Une difficulté se présente néanmoins à ce stade. Les acceptions négatives de parrêsia chez les anachorètes orientaux sont attestées ; Foucault cite l’apophtegme célèbre d’Agathon, qu’un jeune moine vient trouver pour lui demander comment vivre en communauté. Agathon préconise de garder une « mentalité d’étranger » et de se prémunir de toute liberté excessive ; et il ajoute : « […] qu’y a-t-il de pire que la parrêsia ? » Rien, répond-il ; la parrêsia « ressemble à un grand vent brûlant qui, lorsqu’il se lève fait fuir tout le monde devant lui et anéantit les fruits des arbres[70] ». Toutefois, cette dépréciation est-elle aussi active chez les fondateurs du cénobitisme latin ? Les débuts du monachisme impliquent certes la renonciation au droit à la parrêsia que s’arrogeaient les Cyniques, en même temps que l’abdication de tout droit dans le voeu de pauvreté[71]. Ce rejet de la parrêsia donnera lieu à la dénonciation, dans la Règle de Benoît, de la praesumptio[72].
Dans les Conférences et Institutions de Cassien aussi, qui inspirent la Règle bénédictine, on trouve une condamnation récurrente de la praesumptio, présomption orgueilleuse ou jactance. La praesumptio apparaît, d’une manière qui conforte significativement la lecture de Foucault imputant le déclin de la parrêsia au développement de la direction spirituelle et du principe pastoral de l’obéissance pure dans la littérature ascétique, comme une confiance indue en son propre jugement : « […] qui serait si présomptueux et aveugle que d’oser se fier à son jugement propre et à sa discrétion[73] ? » La présomption intervient comme l’opposé de la discretio, dont on a vu le rapport étroit avec le principe d’obéissance, soit comme une confiance démesurée dans son mérite et dans le secours divin qui lui est dû, manifestant une ignorance complète de la modération du discernement. Ainsi, sont présomptueux l’abbé Héron qui se jette dans un puits en croyant que Dieu lui permettra d’en sortir indemne en raison de son éclatante vertu, ou ce moine qui, traversant le désert de Thébaïde en jurant témérairement qu’il ne mangera qu’une nourriture dispensée par la grâce, manque de reconnaître le secours divin dans les pains qui lui sont offerts par des barbares et en vient à se laisser mourir de faim[74]. De ce dernier, Cassien écrit qu’il « persévère dans sa sotte présomption et reste fermé à toute idée de discrétion[75] ». Indéniablement, Foucault repère quelque chose de crucial dans le devenir ascétique de la parrêsia que manifeste cette critique monastique de la praesumptio : le développement corrélatif, dans le cénobitisme, des structures du pouvoir pastoral, du principe d’obéissance, de la vertu de discretio et d’une certaine défiance à l’égard de soi-même.
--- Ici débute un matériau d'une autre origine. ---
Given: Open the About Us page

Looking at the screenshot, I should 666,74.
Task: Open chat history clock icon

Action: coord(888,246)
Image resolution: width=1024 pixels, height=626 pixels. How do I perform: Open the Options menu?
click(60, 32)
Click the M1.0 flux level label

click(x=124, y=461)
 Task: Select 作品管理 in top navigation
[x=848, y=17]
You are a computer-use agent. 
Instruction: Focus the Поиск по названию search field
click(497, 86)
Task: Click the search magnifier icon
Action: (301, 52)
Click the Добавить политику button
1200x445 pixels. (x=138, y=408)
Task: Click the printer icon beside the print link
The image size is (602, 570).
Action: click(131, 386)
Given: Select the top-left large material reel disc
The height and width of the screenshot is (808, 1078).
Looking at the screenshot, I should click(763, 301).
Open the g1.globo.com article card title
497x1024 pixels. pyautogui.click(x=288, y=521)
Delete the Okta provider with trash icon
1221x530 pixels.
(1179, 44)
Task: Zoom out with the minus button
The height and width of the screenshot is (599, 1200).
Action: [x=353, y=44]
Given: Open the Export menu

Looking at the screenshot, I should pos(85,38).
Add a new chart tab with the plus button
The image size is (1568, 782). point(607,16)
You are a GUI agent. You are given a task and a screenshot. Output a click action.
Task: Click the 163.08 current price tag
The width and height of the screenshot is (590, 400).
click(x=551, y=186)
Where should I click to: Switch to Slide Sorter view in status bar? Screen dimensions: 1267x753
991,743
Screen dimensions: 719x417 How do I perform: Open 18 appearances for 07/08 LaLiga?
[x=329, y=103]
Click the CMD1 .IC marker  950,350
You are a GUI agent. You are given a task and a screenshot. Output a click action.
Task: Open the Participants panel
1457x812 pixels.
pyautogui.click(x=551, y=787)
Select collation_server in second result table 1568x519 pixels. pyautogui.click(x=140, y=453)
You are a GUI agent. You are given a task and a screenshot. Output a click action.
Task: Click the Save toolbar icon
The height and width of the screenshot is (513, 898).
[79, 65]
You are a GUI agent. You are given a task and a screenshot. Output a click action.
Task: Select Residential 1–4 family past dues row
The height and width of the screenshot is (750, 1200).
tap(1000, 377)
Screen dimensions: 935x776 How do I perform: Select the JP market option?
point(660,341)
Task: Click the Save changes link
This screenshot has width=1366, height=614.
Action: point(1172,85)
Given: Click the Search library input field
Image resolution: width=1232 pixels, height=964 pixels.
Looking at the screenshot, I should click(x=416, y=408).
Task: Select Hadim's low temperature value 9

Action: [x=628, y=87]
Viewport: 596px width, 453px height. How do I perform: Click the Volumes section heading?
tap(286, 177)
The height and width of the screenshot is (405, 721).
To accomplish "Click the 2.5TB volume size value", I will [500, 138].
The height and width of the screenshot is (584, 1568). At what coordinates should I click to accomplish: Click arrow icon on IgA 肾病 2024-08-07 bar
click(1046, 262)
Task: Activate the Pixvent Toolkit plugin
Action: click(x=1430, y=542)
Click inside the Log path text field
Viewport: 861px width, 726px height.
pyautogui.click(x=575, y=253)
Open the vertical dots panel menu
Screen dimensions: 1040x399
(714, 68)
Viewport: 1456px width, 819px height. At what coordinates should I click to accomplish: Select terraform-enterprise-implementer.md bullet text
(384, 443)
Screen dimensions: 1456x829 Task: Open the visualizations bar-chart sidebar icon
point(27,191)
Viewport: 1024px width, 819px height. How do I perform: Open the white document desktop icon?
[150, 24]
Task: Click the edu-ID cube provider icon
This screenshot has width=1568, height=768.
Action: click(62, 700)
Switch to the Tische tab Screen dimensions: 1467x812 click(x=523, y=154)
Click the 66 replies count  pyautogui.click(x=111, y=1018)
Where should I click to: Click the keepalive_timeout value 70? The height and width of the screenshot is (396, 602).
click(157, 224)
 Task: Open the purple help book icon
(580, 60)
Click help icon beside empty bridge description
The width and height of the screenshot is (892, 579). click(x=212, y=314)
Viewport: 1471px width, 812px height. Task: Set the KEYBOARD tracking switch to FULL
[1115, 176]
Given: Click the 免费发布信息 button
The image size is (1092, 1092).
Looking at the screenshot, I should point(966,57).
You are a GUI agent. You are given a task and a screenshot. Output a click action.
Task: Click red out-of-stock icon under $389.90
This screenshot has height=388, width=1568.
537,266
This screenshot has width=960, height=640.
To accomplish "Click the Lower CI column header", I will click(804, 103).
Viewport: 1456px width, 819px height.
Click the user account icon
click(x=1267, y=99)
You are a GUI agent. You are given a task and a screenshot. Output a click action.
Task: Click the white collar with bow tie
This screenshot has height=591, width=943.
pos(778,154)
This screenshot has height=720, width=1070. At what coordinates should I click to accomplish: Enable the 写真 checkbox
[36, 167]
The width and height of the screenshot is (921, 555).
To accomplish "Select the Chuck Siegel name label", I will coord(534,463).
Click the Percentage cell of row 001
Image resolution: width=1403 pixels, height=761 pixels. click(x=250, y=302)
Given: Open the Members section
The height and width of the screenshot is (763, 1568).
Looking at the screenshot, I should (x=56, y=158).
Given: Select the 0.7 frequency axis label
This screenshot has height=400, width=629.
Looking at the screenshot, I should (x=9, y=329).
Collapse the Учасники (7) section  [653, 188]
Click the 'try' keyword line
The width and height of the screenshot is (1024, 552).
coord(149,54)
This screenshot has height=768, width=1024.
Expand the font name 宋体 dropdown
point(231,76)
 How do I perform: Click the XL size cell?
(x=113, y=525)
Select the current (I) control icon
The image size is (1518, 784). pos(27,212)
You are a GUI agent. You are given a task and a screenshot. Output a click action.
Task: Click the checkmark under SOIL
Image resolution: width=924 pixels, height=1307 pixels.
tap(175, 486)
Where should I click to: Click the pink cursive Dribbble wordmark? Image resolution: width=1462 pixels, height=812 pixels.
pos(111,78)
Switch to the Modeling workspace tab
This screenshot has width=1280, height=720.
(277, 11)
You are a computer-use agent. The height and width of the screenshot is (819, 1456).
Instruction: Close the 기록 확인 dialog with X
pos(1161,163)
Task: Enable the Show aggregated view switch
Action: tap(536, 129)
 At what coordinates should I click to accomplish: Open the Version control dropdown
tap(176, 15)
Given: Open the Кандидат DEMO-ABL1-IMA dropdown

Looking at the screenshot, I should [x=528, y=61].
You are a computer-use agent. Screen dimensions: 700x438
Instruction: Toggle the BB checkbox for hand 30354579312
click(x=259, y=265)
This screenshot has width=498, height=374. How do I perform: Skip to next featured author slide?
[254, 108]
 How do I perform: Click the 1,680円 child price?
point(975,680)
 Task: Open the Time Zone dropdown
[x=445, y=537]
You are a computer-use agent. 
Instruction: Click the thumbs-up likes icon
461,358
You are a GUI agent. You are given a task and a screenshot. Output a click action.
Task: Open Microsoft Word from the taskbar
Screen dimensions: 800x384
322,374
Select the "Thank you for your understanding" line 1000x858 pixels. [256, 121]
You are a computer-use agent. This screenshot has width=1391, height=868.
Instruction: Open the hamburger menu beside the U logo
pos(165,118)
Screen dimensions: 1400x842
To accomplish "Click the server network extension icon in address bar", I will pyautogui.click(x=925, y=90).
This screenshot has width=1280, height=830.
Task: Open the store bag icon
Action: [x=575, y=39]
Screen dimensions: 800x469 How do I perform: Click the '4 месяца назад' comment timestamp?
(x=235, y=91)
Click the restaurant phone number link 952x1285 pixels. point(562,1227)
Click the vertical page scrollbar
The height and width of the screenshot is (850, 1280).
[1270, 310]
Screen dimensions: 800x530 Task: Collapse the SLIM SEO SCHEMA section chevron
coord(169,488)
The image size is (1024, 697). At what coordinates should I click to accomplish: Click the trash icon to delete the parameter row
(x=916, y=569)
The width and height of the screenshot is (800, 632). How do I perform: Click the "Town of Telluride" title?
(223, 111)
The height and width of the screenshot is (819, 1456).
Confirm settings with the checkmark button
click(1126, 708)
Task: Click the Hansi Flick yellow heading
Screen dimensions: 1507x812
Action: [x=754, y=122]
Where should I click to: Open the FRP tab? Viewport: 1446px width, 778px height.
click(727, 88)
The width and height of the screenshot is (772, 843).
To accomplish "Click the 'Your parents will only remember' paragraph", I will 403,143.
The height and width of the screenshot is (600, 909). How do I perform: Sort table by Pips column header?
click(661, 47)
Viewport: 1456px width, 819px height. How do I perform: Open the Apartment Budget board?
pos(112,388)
Malgré cela, on peut repérer les indices de la subsistance positive du motif de la parrêsia dans les écrits de Cassien. Restituant les traductions latines de parrêsia dans le latin profane et chrétien des premiers siècles, Giuseppe Scarpat signale que la notion reparaît sous les traits de la constantia et de la fiducia[76]. Si le terme de constantia semble éloigné, dans le latin de Cassien, du motif de la parrêsia, une recherche sur la fiducia comme attitude intérieure de confiance en Dieu que donne la pureté du coeur se révèle plus concluante. Sous la plume de Cassien, la fiducia caractérise la prière confiante du coeur pur tourné vers Dieu ; loin que cette confiance doive être diminuée par l’exercice d’une méfiance suspicieuse, elle doit au contraire être protégée des attaques de l’Ennemi qui cherche à la miner[77]. Cassien écrit :
Si nulle hésitation n’est venue traverser notre prière, et que nulle pensée de doute n’en ait brisé le confiant élan (fiduciam petitionis nostrae) ; si, au contraire, nous avons le sentiment intime d’avoir obtenu ce que nous demandions dans l’effusion même de notre prière ; celle-ci, nous n’en doutons pas, a été efficace auprès de Dieu. Car ce qui nous vaut d’être exaucé et d’obtenir satisfaction, c’est la foi au regard de Dieu sur nous, et la confiance qu’il a le pouvoir d’accorder ce qu’on lui demande[78].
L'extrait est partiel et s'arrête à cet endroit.